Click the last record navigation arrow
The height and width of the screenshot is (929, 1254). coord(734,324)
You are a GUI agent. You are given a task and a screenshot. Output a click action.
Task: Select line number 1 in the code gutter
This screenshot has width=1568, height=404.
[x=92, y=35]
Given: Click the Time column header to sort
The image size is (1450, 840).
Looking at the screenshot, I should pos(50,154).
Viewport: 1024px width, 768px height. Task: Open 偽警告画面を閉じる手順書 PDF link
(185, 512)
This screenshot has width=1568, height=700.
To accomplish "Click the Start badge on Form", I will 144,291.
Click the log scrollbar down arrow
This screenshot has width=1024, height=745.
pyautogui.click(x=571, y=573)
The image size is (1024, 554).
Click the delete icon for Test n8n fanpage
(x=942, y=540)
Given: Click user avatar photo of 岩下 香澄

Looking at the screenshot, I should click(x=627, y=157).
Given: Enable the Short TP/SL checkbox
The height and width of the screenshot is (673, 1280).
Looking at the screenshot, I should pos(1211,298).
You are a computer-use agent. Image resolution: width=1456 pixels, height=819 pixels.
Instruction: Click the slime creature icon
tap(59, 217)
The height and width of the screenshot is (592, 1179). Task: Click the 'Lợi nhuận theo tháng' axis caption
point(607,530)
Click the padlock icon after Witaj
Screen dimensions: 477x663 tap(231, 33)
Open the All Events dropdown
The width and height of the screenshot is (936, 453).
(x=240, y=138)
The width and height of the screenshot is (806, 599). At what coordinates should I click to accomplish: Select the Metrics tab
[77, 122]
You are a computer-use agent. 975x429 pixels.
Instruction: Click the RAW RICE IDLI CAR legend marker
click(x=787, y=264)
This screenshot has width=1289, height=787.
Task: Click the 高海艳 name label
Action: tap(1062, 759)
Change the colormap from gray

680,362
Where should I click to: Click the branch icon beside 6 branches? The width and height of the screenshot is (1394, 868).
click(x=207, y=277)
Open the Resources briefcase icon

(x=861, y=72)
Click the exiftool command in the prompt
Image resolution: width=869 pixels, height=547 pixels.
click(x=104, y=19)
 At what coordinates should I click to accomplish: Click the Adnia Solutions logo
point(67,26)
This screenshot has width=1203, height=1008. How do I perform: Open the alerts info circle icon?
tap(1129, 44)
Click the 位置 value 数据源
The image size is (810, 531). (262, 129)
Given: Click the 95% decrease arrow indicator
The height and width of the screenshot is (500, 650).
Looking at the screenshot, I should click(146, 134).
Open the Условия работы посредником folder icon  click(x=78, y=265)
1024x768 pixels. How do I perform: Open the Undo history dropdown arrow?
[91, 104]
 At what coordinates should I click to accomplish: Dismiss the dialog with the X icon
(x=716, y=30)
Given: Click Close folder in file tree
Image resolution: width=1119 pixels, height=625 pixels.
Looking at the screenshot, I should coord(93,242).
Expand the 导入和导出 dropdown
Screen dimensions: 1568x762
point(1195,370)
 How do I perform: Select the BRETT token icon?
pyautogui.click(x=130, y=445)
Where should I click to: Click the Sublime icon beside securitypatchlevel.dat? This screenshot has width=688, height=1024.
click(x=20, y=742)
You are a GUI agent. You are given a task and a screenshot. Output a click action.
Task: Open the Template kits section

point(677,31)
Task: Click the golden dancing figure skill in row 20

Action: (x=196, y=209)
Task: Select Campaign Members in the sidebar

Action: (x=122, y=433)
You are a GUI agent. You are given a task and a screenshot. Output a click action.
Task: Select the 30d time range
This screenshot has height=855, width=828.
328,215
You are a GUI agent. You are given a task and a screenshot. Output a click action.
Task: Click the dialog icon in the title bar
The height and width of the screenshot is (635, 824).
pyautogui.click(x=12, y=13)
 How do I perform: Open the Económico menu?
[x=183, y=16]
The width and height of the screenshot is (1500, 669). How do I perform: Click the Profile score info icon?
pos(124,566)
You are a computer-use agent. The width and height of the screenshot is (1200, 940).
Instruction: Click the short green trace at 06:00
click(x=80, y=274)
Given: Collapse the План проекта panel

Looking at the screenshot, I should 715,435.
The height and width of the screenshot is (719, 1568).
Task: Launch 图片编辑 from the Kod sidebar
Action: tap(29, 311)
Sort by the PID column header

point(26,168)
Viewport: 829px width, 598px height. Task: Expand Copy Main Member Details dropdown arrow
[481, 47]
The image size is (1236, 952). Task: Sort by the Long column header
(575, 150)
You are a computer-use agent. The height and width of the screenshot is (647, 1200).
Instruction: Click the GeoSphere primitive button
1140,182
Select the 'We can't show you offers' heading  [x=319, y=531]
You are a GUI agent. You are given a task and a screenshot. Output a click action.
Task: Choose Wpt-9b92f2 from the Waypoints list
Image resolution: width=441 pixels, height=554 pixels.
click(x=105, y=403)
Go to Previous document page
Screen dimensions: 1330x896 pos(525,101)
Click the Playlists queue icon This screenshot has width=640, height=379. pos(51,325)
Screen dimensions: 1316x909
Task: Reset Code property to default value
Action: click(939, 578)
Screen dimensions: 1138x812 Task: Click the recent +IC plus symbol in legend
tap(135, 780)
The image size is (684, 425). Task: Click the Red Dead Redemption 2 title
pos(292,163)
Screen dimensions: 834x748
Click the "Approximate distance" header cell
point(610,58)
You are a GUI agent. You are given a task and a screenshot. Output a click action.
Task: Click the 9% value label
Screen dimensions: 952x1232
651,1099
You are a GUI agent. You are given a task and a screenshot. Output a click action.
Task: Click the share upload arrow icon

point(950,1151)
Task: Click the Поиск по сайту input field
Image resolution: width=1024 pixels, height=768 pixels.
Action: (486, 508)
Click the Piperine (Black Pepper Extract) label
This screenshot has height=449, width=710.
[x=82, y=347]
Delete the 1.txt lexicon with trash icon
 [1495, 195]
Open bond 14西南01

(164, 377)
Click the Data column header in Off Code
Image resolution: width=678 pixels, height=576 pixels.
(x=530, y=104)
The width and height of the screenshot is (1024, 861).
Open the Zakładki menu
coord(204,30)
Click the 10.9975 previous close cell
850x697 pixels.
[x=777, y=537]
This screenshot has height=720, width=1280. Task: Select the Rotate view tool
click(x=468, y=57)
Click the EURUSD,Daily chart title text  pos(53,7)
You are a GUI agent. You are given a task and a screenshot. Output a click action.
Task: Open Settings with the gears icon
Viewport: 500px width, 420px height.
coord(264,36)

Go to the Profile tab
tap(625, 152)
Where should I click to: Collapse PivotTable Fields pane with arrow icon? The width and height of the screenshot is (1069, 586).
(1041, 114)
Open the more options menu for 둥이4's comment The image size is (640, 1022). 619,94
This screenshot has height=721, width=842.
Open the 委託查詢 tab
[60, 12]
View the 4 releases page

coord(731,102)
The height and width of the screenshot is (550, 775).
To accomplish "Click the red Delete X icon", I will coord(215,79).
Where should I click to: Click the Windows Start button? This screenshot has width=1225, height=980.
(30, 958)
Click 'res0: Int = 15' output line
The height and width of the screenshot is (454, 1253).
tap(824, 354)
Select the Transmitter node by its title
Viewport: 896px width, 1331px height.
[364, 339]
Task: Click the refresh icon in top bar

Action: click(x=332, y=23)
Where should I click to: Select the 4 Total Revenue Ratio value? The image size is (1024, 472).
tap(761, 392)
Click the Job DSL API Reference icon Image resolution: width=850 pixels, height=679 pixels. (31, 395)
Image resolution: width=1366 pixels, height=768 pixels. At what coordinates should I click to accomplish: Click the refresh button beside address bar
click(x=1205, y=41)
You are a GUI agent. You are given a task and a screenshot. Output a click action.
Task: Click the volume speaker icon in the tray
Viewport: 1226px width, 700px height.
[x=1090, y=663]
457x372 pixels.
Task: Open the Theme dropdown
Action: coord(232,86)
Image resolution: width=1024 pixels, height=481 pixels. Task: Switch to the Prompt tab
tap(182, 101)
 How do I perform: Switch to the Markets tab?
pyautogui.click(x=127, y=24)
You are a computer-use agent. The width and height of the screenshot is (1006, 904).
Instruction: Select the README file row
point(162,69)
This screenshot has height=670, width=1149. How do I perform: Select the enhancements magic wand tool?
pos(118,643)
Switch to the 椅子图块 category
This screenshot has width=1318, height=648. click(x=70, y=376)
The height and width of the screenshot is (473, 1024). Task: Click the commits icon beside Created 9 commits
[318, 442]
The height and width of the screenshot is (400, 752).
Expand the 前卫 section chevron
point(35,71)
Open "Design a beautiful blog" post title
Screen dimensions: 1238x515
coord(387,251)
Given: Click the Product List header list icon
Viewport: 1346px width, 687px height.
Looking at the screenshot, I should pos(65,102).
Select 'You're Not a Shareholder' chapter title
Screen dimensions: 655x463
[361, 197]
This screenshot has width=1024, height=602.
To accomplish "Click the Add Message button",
+--
Some lines in the material contain "folder". Show all of them.

**ANSWER SECTION**
Open the Условия работы посредником folder icon  click(x=78, y=265)
Given: Click Close folder in file tree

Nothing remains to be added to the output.